Your answer must be the full listing below, repeated exactly.

------

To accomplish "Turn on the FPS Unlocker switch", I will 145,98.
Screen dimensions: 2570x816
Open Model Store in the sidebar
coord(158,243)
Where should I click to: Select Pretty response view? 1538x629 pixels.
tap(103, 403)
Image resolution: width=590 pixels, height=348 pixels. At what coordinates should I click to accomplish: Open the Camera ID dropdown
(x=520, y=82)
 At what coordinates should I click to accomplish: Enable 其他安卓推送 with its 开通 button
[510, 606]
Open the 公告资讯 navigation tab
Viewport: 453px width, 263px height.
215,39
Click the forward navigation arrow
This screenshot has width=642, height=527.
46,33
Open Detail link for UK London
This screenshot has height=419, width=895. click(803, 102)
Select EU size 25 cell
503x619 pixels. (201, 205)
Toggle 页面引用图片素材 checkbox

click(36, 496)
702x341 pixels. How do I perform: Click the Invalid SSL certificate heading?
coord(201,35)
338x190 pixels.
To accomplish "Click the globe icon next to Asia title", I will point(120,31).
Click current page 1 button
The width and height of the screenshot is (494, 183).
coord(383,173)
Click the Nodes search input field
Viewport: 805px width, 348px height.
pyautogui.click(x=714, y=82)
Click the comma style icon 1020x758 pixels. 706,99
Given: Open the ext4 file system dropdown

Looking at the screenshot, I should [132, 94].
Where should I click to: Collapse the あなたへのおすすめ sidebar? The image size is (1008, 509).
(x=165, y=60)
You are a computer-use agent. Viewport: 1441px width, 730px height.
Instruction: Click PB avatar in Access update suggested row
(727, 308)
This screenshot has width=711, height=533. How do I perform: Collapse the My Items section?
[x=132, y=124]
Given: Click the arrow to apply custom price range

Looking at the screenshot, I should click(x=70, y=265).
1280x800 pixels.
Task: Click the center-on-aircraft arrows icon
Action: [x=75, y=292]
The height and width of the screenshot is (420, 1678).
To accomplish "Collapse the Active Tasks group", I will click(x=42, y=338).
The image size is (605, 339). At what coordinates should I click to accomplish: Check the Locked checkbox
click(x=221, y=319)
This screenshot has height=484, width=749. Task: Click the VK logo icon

------

YOUR SOLUTION:
To accomplish "Turn on the FPS Unlocker switch", I will 145,98.
Screen dimensions: 2570x816
Open Model Store in the sidebar
coord(158,243)
Where should I click to: Select Pretty response view? 1538x629 pixels.
tap(103, 403)
Image resolution: width=590 pixels, height=348 pixels. At what coordinates should I click to accomplish: Open the Camera ID dropdown
(x=520, y=82)
 At what coordinates should I click to accomplish: Enable 其他安卓推送 with its 开通 button
[510, 606]
Open the 公告资讯 navigation tab
Viewport: 453px width, 263px height.
215,39
Click the forward navigation arrow
This screenshot has width=642, height=527.
46,33
Open Detail link for UK London
This screenshot has height=419, width=895. click(803, 102)
Select EU size 25 cell
503x619 pixels. (201, 205)
Toggle 页面引用图片素材 checkbox

click(36, 496)
702x341 pixels. How do I perform: Click the Invalid SSL certificate heading?
coord(201,35)
338x190 pixels.
To accomplish "Click the globe icon next to Asia title", I will point(120,31).
Click current page 1 button
The width and height of the screenshot is (494, 183).
coord(383,173)
Click the Nodes search input field
Viewport: 805px width, 348px height.
pyautogui.click(x=714, y=82)
Click the comma style icon 1020x758 pixels. 706,99
Given: Open the ext4 file system dropdown

Looking at the screenshot, I should [132, 94].
Where should I click to: Collapse the あなたへのおすすめ sidebar? The image size is (1008, 509).
(x=165, y=60)
You are a computer-use agent. Viewport: 1441px width, 730px height.
Instruction: Click PB avatar in Access update suggested row
(727, 308)
This screenshot has width=711, height=533. How do I perform: Collapse the My Items section?
[x=132, y=124]
Given: Click the arrow to apply custom price range

Looking at the screenshot, I should click(x=70, y=265).
1280x800 pixels.
Task: Click the center-on-aircraft arrows icon
Action: [x=75, y=292]
The height and width of the screenshot is (420, 1678).
To accomplish "Collapse the Active Tasks group", I will click(x=42, y=338).
The image size is (605, 339). At what coordinates should I click to accomplish: Check the Locked checkbox
click(x=221, y=319)
This screenshot has height=484, width=749. Task: Click the VK logo icon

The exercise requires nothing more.